Pendant très longtemps, pour rejoindre l'Europe depuis l'Océan Indien, les bateaux n'avaient qu'une seule route possible, celle dangereuse passant par le Cap de Bonne Espérance (qui fut longtemps appelé, à juste titre, le "Cap des Tempêtes"), et très longue, car après être passé au Sud de l'Afrique, il fallait remonter l'Océan Atlantique (Nord et Sud).
Depuis 150 ans, les marins ont une autre option, en passant par la Mer d'Arabie, puis la Mer Rouge pour déboucher en Mer Méditerranée, via le Canal de Suez. C'est la route qu'a suivie Sabay Dii. Elle n'est pas beaucoup plus facile car au danger des pirates, il faut ajouter celui du très mauvais temps qui règne sur une bonne partie de la Mer Rouge, et celui des récifs très nombreux et mal voire non cartographiés qui s'y trouvent. Mais le passage par le Canal de Suez a l'avantage d'être bien plus court que la route passant par l'Afrique du Sud.

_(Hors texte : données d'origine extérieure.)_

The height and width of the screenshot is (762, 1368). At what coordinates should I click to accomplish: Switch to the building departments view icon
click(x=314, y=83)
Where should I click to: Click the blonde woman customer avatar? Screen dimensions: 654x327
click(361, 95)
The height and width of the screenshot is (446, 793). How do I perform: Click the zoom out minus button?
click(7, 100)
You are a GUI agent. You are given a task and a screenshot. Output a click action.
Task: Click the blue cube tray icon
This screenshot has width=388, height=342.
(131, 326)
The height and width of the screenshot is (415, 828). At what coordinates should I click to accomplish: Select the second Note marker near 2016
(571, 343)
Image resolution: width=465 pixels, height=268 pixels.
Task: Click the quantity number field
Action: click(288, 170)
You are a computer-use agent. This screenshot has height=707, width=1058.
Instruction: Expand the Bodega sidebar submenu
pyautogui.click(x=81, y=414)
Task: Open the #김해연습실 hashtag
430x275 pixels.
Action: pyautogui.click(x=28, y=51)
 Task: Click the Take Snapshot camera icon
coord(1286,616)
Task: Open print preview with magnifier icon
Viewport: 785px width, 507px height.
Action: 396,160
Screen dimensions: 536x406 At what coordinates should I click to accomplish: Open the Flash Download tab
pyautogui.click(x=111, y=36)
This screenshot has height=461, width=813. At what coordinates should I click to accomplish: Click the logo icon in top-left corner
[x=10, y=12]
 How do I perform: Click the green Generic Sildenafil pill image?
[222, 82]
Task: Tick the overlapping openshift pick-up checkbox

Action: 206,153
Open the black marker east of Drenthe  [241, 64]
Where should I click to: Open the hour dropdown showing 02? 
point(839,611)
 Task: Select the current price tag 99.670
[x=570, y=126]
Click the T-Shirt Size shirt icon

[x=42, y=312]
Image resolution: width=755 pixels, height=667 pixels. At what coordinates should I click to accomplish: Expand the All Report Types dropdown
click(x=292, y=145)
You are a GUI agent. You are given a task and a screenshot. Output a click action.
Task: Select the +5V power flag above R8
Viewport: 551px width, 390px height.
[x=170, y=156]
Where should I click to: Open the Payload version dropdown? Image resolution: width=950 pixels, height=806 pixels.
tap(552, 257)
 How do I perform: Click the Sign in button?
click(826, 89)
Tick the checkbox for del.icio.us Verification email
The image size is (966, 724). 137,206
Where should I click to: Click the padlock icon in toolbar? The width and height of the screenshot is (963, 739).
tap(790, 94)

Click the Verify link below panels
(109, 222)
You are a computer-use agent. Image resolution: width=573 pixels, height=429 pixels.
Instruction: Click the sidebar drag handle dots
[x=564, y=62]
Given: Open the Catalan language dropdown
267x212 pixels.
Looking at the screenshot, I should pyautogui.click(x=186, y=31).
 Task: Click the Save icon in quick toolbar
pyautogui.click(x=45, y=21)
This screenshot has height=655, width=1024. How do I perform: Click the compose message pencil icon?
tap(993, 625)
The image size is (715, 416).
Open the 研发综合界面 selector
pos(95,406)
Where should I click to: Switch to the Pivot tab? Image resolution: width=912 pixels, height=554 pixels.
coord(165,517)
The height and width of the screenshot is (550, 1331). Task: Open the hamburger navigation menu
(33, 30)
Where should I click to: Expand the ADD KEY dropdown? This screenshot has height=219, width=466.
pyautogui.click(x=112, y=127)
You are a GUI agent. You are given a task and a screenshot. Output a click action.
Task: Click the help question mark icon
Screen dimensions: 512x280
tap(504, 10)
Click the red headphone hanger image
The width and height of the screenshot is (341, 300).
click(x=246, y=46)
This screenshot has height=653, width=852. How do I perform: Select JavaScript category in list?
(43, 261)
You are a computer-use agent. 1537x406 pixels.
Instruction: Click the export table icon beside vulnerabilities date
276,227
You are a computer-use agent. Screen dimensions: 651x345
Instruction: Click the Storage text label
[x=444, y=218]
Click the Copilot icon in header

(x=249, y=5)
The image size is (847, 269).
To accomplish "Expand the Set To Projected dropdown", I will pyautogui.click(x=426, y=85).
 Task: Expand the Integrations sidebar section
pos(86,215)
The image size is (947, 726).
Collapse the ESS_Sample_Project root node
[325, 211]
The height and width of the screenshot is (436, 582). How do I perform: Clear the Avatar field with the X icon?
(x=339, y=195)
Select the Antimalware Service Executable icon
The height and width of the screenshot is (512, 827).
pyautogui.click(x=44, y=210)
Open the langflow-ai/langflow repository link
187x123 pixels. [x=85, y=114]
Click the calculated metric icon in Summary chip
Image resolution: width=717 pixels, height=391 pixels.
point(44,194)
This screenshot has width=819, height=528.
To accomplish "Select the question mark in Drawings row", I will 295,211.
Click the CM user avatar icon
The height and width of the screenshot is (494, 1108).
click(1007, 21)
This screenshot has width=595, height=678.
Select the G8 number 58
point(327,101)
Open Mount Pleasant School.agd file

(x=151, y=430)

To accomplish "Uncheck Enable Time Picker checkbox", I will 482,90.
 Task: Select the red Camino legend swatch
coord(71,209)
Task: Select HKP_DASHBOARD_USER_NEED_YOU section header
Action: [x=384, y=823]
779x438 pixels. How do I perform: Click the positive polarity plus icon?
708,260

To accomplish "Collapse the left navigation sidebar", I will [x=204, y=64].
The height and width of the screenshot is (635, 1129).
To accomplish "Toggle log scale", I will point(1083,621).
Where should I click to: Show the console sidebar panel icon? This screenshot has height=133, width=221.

L'idée d'une jonction entre la Mer Rouge et la Méditerranée est en fait très ancienne puisque dès l'Antiquité, on eut l'idée d'établir à travers l'isthme de Suez une voie navigable, mais on chercha toujours à joindre le Nil à la mer Rouge par le lac Timsah. Tel fut le canal entrepris par le pharaon Nechao, vers 600 av. J.-C., continué plus tard par Darius et terminé par Ptolémée II. Bientôt obstrué, il fut rétabli par l'empereur Trajan, puis par le conquérant arabe Amrou vers 640, comblé enfin au VIIIe siècle. Aux dires d'Hérodote, sa longueur était de quatre journées de navigation et sa largeur permettait à deux trirèmes de passer de front. Le projet de jonction des deux mers fut repris au XVIe siècle par les Vénitiens, puis par Bonaparte lors de l'Expédition d'Egypte. En 1846, le père Enfantin et quelques saint-simoniens étudièrent de nouveau la question d'un canal orienté Nord-Sud pour joindre directement la Mer Rouge et la Méditerranée.
Il faudra attendre un homme d'exception pour voir cet ambitieux projet se concrétiser : Ferdinand de Lesseps, dont l'engagement, mais aussi le pouvoir de séduction et le don de persuasion vont faire tomber tous les obstacles. Ayant adhéré aux idées d'Enfantin de percer l'Isthme de Suez, ce diplomate qui jouit d'une bonne réputation à la cour de Napoléon III et qui est aussi un ami du Khédive d'Egypte va imaginer un financement des travaux, et s'entourer d'excellents ingénieurs pour programmer et organiser les chantiers qui dureront une dizaine d'années.
Malgré la difficulté des travaux (70000 fellahs égyptiens périront au cours des travaux) et malgré les manœuvres sournoises des anglais cherchant à tout prix à faire capoter ce qu'ils considéraient comme une atteinte à leur main-mise sur la navigation entre l'Europe et les Indes, la jonction des eaux aura lieu le 15 août 1869, il y a presque exactement cent cinquante ans.
Le canal sera inauguré officiellement le 17 novembre, en grande pompe, en présence de l’impératrice Eugénie et de l’empereur François-Joseph d’Autriche. La première de l’opéra de Verdi Aïda est donnée pour l’occasion.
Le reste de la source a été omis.